THE PROBLEM - Copy out all of the records below again, requests included. Scale every coordinate in the answers by 1.3, round each result to a whole number with halves going up, and leave out the pictures.
─── STORED ROWS ───
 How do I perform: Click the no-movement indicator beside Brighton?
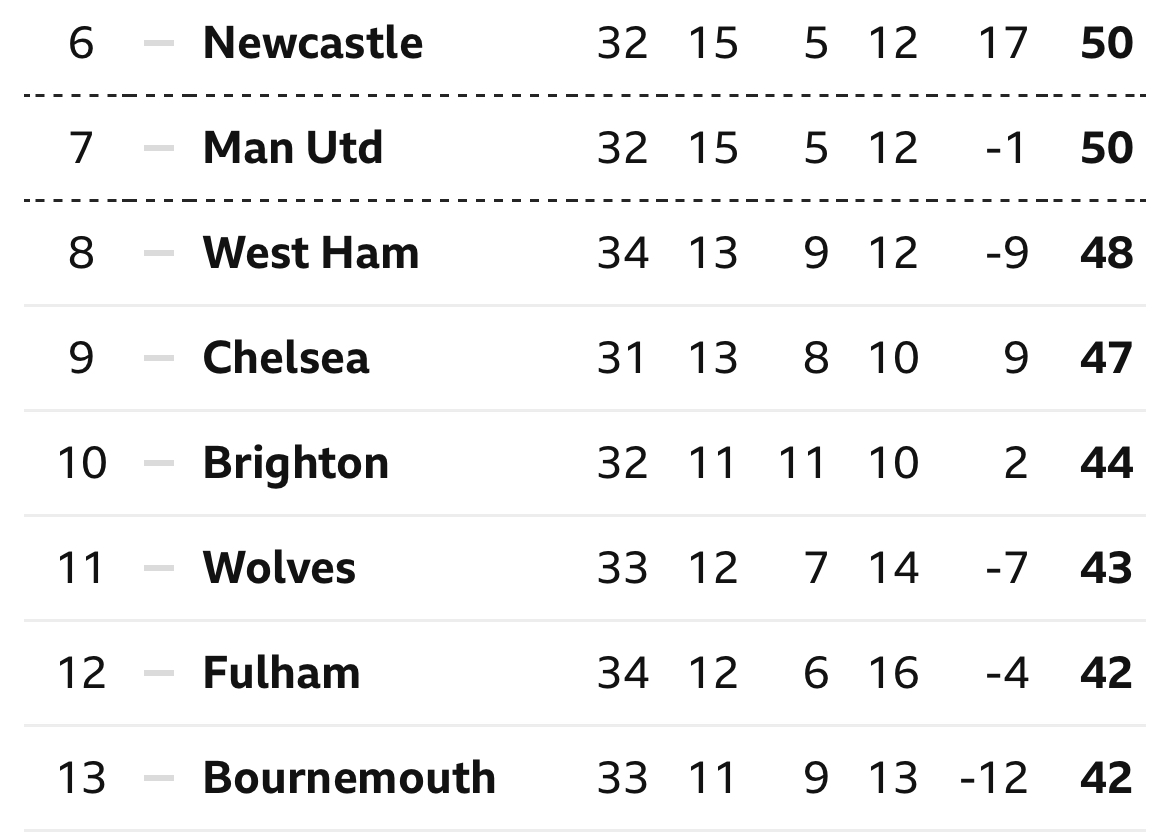pyautogui.click(x=159, y=463)
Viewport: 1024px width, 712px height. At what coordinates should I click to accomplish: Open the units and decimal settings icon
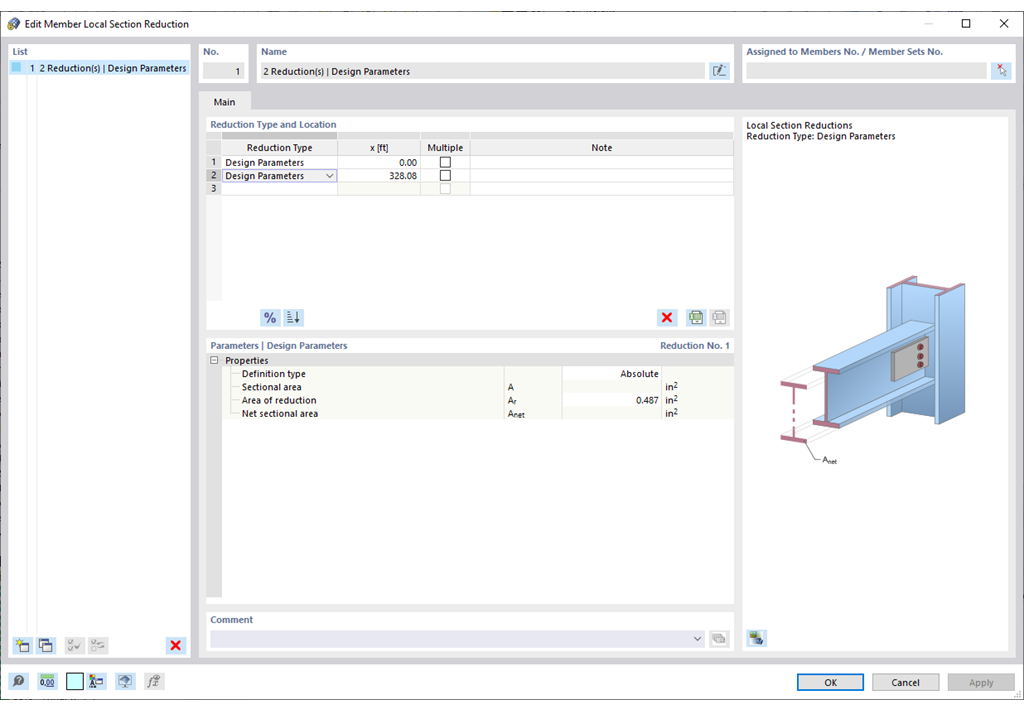[x=96, y=681]
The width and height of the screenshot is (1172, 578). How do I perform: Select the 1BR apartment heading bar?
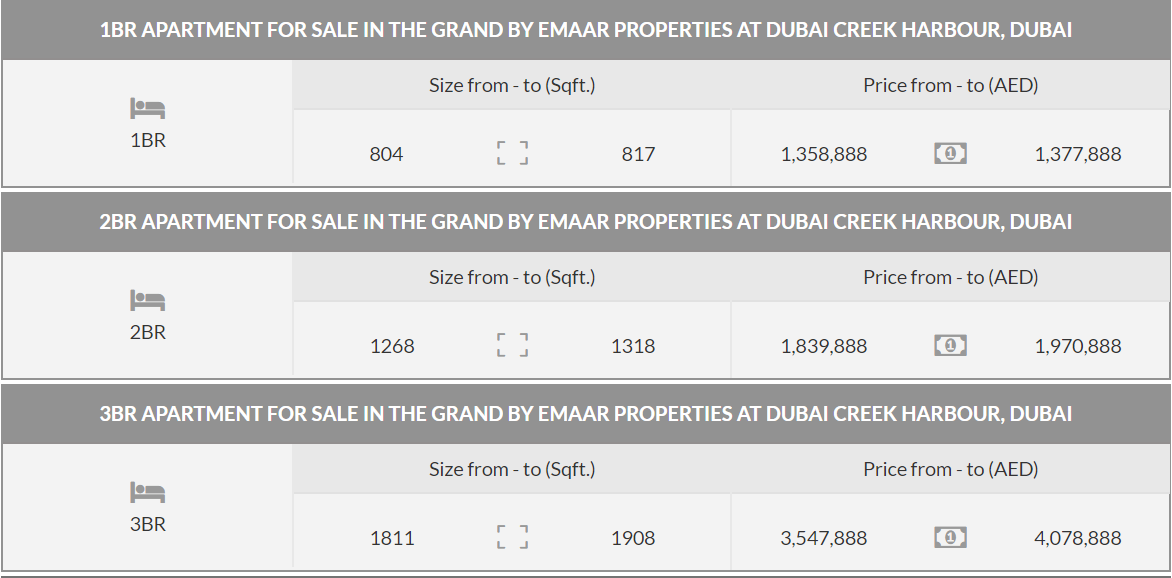pos(585,30)
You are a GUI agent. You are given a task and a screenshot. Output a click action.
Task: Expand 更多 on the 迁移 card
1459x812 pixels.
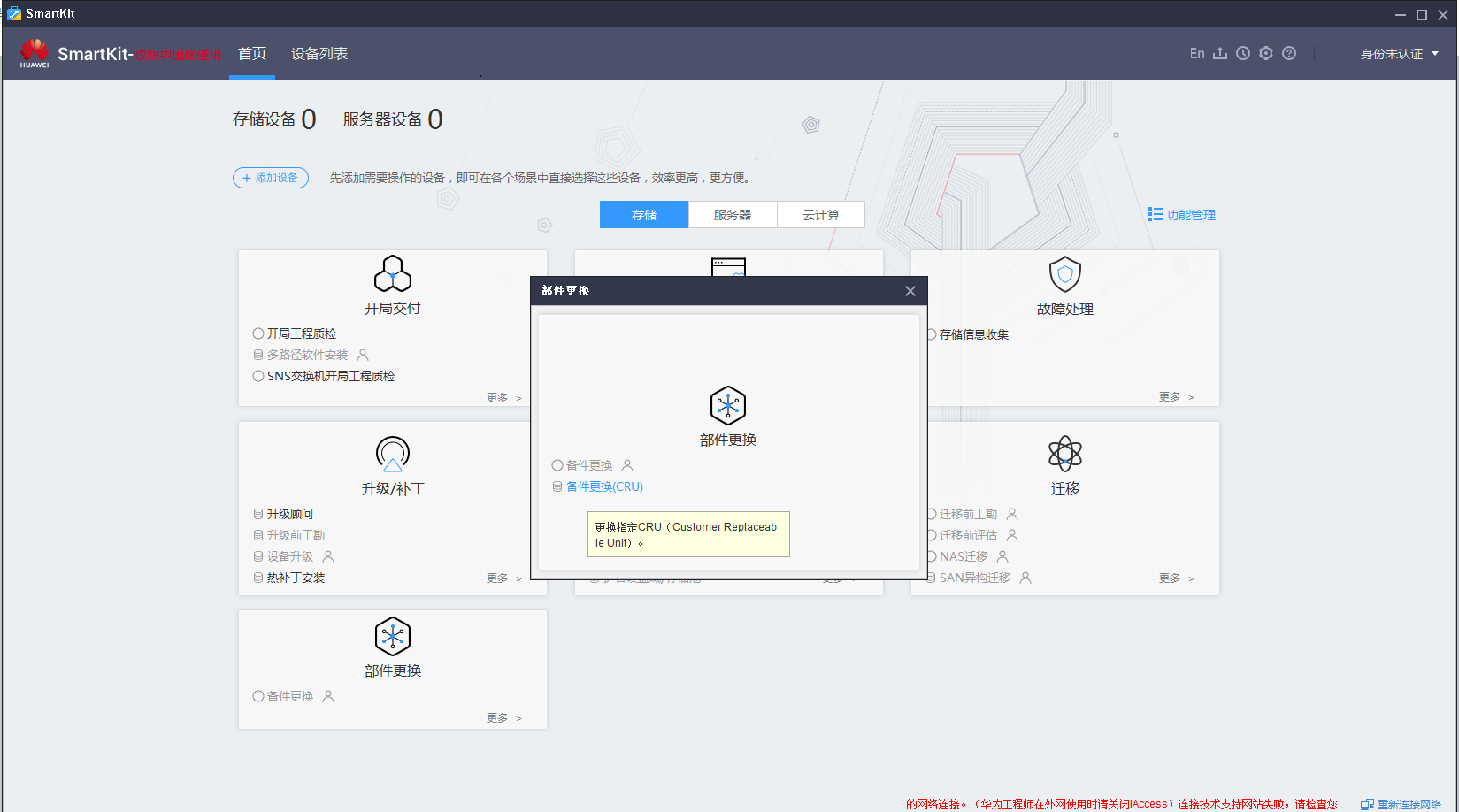[1170, 577]
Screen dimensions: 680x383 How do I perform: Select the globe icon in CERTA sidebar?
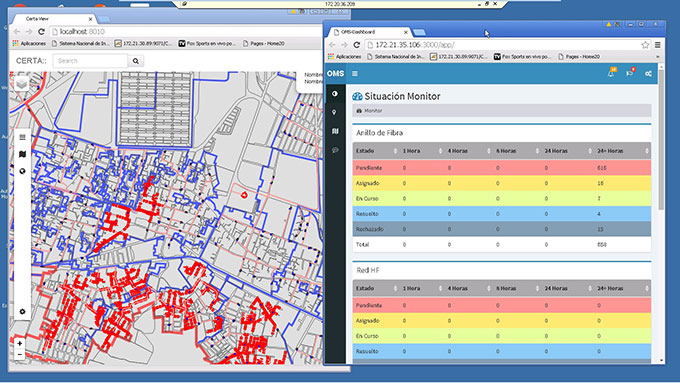23,171
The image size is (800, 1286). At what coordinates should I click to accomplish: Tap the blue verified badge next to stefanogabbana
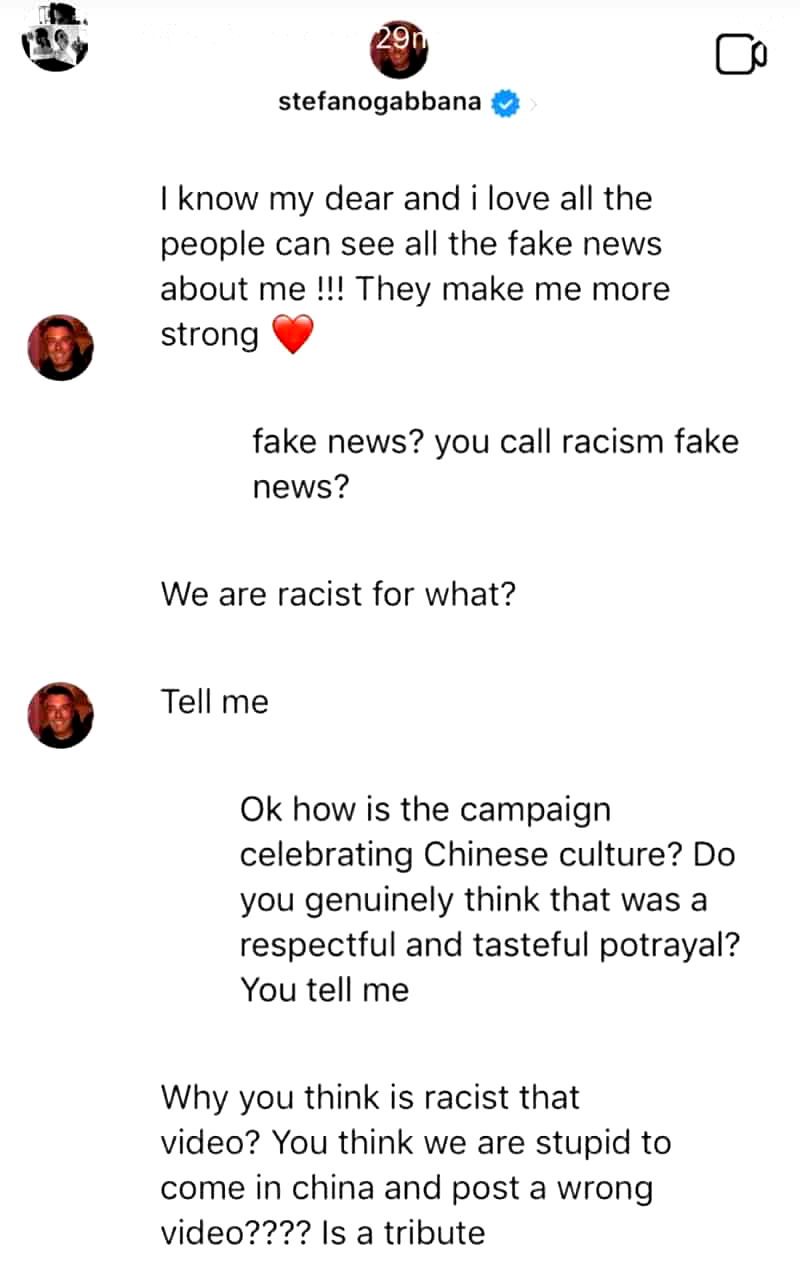click(x=505, y=104)
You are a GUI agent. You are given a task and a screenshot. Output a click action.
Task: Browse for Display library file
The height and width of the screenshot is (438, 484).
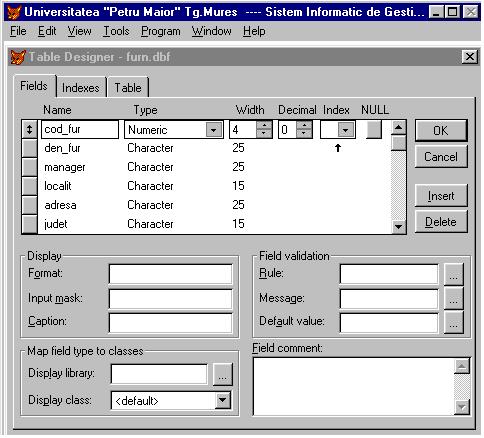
───
ANSWER TO THIS EXERCISE -
 How do I perform: Click the no-movement indicator beside Brighton?
pyautogui.click(x=207, y=602)
Viewport: 1024px width, 712px height. At what coordinates should I click to accomplish: Open the units and decimal settings icon
[x=125, y=885]
The width and height of the screenshot is (1172, 578). How do I perform: Select the 1BR apartment heading bar?
pos(761,39)
You are a GUI agent. You are given a task and a screenshot. Output a click action.
Task: Expand 更多 on the 迁移 card
1459x812 pixels.
[1521, 750]
Screen dimensions: 680x383 How do I perform: Select the globe icon in CERTA sidebar?
30,222
The image size is (800, 1286). At what coordinates should I click to accomplish: Tap the blue verified badge next to stefanogabbana
click(x=657, y=135)
You are a GUI agent. You are given a task and a screenshot. Output a click action.
Task: Browse for Display library file
The height and width of the screenshot is (438, 484).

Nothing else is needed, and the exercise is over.